CANZONI CELEBRI
Ivano Fossati è una delle figure più colte, poliedriche e influenti della canzone d’autore italiana, capace di firmare capolavori sia come interprete sia come autore per straordinarie voci femminili.
Ecco una selezione delle sue canzoni più celebri e significative, divise tra la sua produzione solista e i brani iconici scritti per altri artisti.
I grandi successi interpretati da Ivano Fossati
La canzone popolare (1992)
Uno dei suoi brani più famosi e iconici, diventato nel tempo un vero e proprio inno politico e sociale, oltre che un manifesto della musica pensata come espressione del popolo e della condivisione.

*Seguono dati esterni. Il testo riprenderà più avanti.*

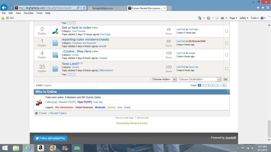Open the Choose Action dropdown

[163, 79]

La pianta della mia patria (1992)
Inclusa nello stesso album Lindbergh, è una riflessione profonda, poetica e a tratti amara sull’Italia, espressa attraverso una narrazione intima e civile.

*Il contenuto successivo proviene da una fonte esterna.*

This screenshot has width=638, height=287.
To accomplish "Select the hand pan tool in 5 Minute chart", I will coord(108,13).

Mio fratello che guardi il mondo (1992)
Un brano di straordinaria sensibilità che affronta i temi dell’alterità, dell’emigrazione e della tolleranza, guardando la terra e gli esseri umani senza barriere o confini.
C’è tempo (2003)
Una delle sue vette poetiche tardive, una ballata intensa sul passare dei giorni, sulle occasioni della vita e sulla pazienza dell’attesa, caratterizzata da un testo di rara profondità.
Una notte in Italia (1986)
Tratto dall’album 700 giorni, il pezzo fotografa l’atmosfera e le contraddizioni del Paese attraverso immagini suggestive e un’atmosfera sospesa, quasi cinematografica.
Lindbergh (1992)
Ispirata al celebre trasvolatore solitario, la canzone è una metafora del viaggio, del coraggio e della solitudine dell’artista o di chiunque decida di tentare un’impresa straordinaria.
I treni a vapore (1992)
Fossati ha inciso una sua memorabile versione di questo brano, originariamente scritto per Fiorella Mannoia, restituendone una lettura intimista e trainante.

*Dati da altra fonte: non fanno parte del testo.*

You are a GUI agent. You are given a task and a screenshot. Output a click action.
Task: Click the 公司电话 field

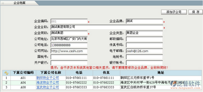click(x=69, y=45)
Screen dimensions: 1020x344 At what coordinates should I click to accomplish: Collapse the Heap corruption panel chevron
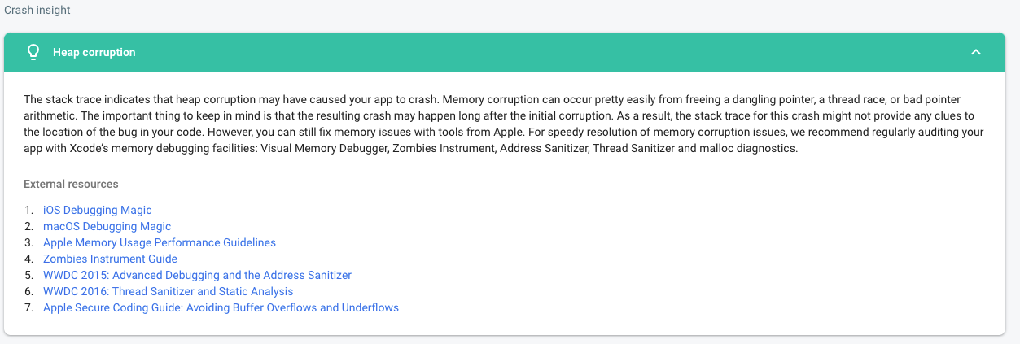click(x=976, y=52)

I capolavori scritti per altre grandi voci
Pensiero stupendo (interpretata da Patty Pravo, 1978)
Un successo travolgente e sensuale, scritto insieme a Oscar Prudente, che scardinò i tabù dell’epoca diventando un classico assoluto della musica leggera italiana.
Un’emozione da poco (interpretata da Anna Oxa, 1978)
Brano fulminante che segnò il debutto a Sanremo di una giovanissima Anna Oxa, caratterizzato da un testo graffiante e da una melodia carica di tensione.
Non sono una signora (interpretata da Loredana Bertè, 1982)
Il brano simbolo del repertorio rock di Loredana Bertè, un urlo di emancipazione e orgoglio cucito su misura per la sua energia vocale.
E non finisce mica il cielo (interpretata da Mia Martini, 1982)
Presentata al Festival di Sanremo, dove vinse il Premio della Critica istituito proprio per l’occasione, è una delle vette interpretative della canzone italiana, intensa e dolorosa.
Le notti di maggio (interpretata da Fiorella Mannoia, 1988)
Un sodalizio straordinario quello con la Mannoia, che in questo brano trova una delle sue massime espressioni poetiche, vincendo nuovamente il Premio della Critica a Sanremo.